Practice understanding your worth
It’s normal to have a few concerns about what you see in the mirror. The problem is when these concerns become obsessive thoughts and behaviors surrounding your physical appearance. Often, this focus ends up being on weight and body shape, the thickness and color of our hair, and our skin elasticity and the appearance of wrinkles, to name a few.
However, your true worth is not determined by any of these things. Rybicki encourages everyone to practice viewing themselves as worthy of love, kindness, and affection. Being unhappy with something about yourself does not take away from your worth as a human being.
“The truth is that no matter what we accomplish, what others think of us, or what we look like next to others, our value doesn’t change,” Rybicki said.

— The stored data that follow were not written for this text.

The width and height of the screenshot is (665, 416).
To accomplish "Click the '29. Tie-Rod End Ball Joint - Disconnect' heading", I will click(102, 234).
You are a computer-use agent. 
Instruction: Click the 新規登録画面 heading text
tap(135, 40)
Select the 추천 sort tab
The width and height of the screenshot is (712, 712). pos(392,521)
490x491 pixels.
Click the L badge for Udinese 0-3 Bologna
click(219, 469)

How can I improve the way I see myself?
Practice treating yourself well
You may catch yourself thinking thoughts like if I lost weight, had fewer wrinkles, or could only work harder, then I would like myself more – and so would others. Thoughts like these play into a very common, but untrue, perception of ourselves. Pay attention to these thoughts when they occur, and practice changing the way you’re thinking of and speaking to yourself.
“You can treat yourself well simply because you deserve to be well,” Rybicki said. “Our self-love doesn’t have to be conditional on having a certain body type or achieving weight loss. It can and should be now in this very moment.”

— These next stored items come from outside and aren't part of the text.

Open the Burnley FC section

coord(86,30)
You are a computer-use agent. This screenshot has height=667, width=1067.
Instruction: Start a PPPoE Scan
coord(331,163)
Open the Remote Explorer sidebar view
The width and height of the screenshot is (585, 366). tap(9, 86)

Treating yourself well because you deserve to be well means making an effort to care for yourself, not because you’re trying to change yourself, but because you deserve to be well. For example, reframe the way you think about healthy eating. Focus on eating well to nourish your body and improve your overall health and well-being versus focusing solely on weight loss or optics. It’s a subtle change that can go a long way.
Appreciate what your body can do
Practice being grateful for all the things your body does for you. From mowing the lawn to tucking your kids in at night, our bodies take us a long way every single day.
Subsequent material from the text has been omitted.